Very few Americans opt for funerals in their homes -- there's no firm number of how many, exactly -- but interest is growing as consumers yearn for a more personal way to bid their loved ones adieu, and are frustrated by sometimes high-priced, cookie-cutter services.

"The primary focus is bringing the family into the whole thing," said Jerri Lyons, who is considered one of the pioneers of the home funeral movement. "It's making death intimate again."

Lyons' business, Home and Family Funerals, helps families coordinate services for their deceased. Her nonprofit organization, Final Passages, uses workshops and other methods -- including a recent workshop in Honolulu -- to spread the word about what she calls "one of the best-kept secrets in our country."

On a near-perfect Saturday when people crowd Waikiki's beaches, a handful of middle-age women cluster in a small room on a suburban block to talk about death and quiet home services.

Reasons for choosing to have a service at home are varied: from environmentalists who oppose embalming to Muslims whose faith dictates a simple service. Whatever the motivation, Lyons said there are benefits.

"It's a time when people should be allowed to let the whole process unfold in a natural way," she said. "It's a very healing experience."

Some families may just want a few extra hours at home with their deceased. Others may do everything from getting dry ice to preserve the body to building a casket.

Amy Prater, 38, of Denver, said she was skeptical when her father, who had pancreatic cancer, told her he wanted a home funeral. He died three years ago, and Prater now says she couldn't imagine doing it any other way.

"I thought it was going to be so weird, it was going to be so scary," she said. "But it wasn't. It was really comforting."

Bob Prater died at home in Sebastopol at 64. His family bathed and dressed him and laid him in bed, where he stayed for four days until the memorial service.

A local carpenter built a simple pine coffin, and the family had a party in which they painted it. The night after he died, relatives gathered in the same room as the body, and watched a film about great conductors that Bob Prater, a musician, had wanted to watch.

"It really felt like he was still there with us," Amy Prater said.

Funerals in the home were commonplace before the Civil War and the introduction of embalming, which preserved soldiers' bodies making long journeys home. Hospitals eventually displaced homes as the main place where people died, and funeral homes became popular by the early 20th century.

"The landscape of death changes with these two institutions that sort of provide ritual specialists to take care of the dying body," said Gary Laderman, a religion professor at Emory University and author of "Rest in Peace: A Cultural History of Death and the Funeral Industry in 20th Century America." Families, Laderman said, "were willing to give up the responsibility of disposing the dead."
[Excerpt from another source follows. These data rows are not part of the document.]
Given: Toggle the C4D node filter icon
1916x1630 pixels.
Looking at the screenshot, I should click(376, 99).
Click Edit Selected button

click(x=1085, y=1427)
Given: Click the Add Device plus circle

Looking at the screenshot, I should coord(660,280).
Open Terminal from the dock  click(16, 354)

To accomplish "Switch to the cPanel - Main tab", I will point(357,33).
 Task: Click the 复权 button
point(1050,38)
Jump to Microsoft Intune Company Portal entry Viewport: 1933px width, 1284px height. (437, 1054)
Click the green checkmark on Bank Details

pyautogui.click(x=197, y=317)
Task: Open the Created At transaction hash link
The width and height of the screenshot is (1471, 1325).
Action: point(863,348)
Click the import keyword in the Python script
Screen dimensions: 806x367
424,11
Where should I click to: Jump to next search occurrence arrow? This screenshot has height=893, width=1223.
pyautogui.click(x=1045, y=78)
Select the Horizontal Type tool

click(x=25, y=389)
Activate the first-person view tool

The high cost of funerals also can be a factor in deciding to have one at home.

Traditional U.S. funerals average $5,000 to $6,000, according to the Funeral Consumers Alliance; Lyons can help arrange a service, including cremation and a $35 coffin, for under $1,000.

Laws vary widely from state to state, but it's legal for families to handle a body on their own in most places. Five states -- Connecticut, Indiana, Louisiana, Nebraska and New York -- require funeral directors to be involved in some way.

Funeral directors say the increased interest in home funerals is part of a larger trend to personalize last rites.

"Consumers are changing the idea of this typical 'have it at a church and have it at a funeral home' and we're trying to accommodate them every way that we can," said Kurt Soffe, who runs two Utah funeral homes and serves as spokesman of the National Funeral Directors Association.

That includes putting cremains on a rocket and launching it into space, making the cremains a part of a fireworks show, or having funerals with a theme that focuses on a hobby of the deceased -- be it golfing or gambling.

Some people even have the carbon extracted from their loved one's cremated remains and transformed into a diamond.

Soffe said he doesn't envision home services ever accounting for more than one-tenth of the market. Families, he said, will continue turning to professionals for help.

"Most families aren't in any kind of condition to make those arrangements themselves," he said.